Towards the end of last year, I reviewed the first volume of the original light novel of this series, which despite its flaws was a fun read. Now it’s time to check out the manga adaptation, which I’m pleased to say holds up very well and even fixes some of the light novel’s more glaring issues.
The story revolves around Aileen Lauren d’Autriche, a young noblewoman and daughter of the Ellmeyer Empire’s prime minister, who has her engagement to the Empire’s crown prince, Cedric Jean Ellmeyer, publicly annulled. Humiliated in front of a crowd of Cedric’s followers and his new lover, Lilia Reinoise, the shock of the situation brings Aileen memories of her past life as a sickly girl in modern Japan, who can do nothing but play video games from her hospital bed. It turns out that the world Aileen is in is the setting of her past life’s favourite otome game, “Regalia of Saints, Demons, and Maidens”, and she’s the villain that stands in Lilia’s way. Of course, being the villain means that she doesn’t get a happy ending, dying in every route of the game, and that’s something that she is desperate to avoid. Aileen quickly hatches a plan to get hitched to the cause of those deaths: the Demon King and Cedric’s half-brother, Claude; aiming to steal his heart before Lilia can turn him into the game’s final boss.

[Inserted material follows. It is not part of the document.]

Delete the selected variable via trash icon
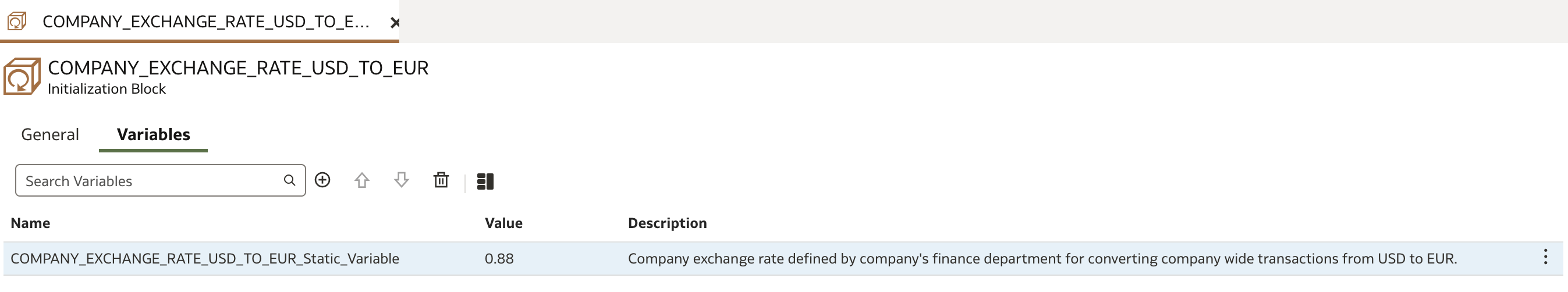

This first volume of the manga covers the first three chapters of the light novel and adapts them pretty much exactly, point for point. However, while the light novel rather clumsily repeated itself a lot in trying to explain the plot, the manga cuts this out, trims down the fat and focuses just on the scenes that matter. As a result, the narrative flows a lot better, and it significantly tightens up the pacing. You do lose some of the extra details from the light novel, particularly in Aileen’s narration of the current events, but it’s not necessarily a bad thing as a lot of it was superfluous anyway, and the extra visual detail from the manga and being able to see the characters’ emotions rather than having them described to you does make up for it. The dialogue is a lot punchier too and it gets across the light novel’s sense of humour rather well, as I still found myself giggling at the sillier character moments even though it wasn’t my first time seeing them.
With all that in mind, I’d say that so far, the manga is the better way to experience the story, as it has these fixes and keeps the light novel’s greatest strengths in its characters and the want to do something different with the villainess trope and its more political plotline. Admittedly we haven’t quite got to that more political part yet, but it still does justice to the light novel’s world building, spelling things out a bit more clearly – we get a map of the city here for example, which makes it easier to see how the class system works.
I quite like the art too, as Anko Yuzu takes the character designs from Mai Murasaki’s original illustrations and makes them softer and cuter, which makes the more comedic parts of the story hit a lot better. This is particularly noticeable for the side characters, as although some are a little different from what I imagined, their designs are pretty much on point with the personalities, particularly with Aileen’s father, as his glasses, smart handlebar moustache and dastardly smirk certainly give him that aristocratic air. However, I did find that with characters that were meant to have a meaner edge, the artwork lessens their impact a little, like with Beelzebuth (who also never consistently has his wings out in the manga unlike in the novel illustrations) and Prince Cedric.
I’m the Villainess, So I’m Taming the Final Boss is being published by Yen Press and is available both digitally and physically. Due to the ongoing industry-wide stock issues, I ended up purchasing this digitally and I was pleased with the overall presentation, with the colour pages and two-page spreads looking very nice on my device of choice. The translation is by Taylor Engel, who also translated the first volume of the light novel and has no issues to note and is consistent across both works. It is worth noting however that the manga adaptation is only listed as three volumes, which is a bit of a shame considering the improvements over its source material.
Overall, this first volume of I’m the Villainess, So I’m Taming the Final Boss offers a great read, adapting the opening chapters of the light novel well, fixing some of its more clunky aspects and tightening up the pacing to produce what is arguably the best way of experiencing the story. For those wanting a more politically focused take on the villainess trope this is therefore a great place to start; just be aware you will have to cross over to the light novel after Volume 3.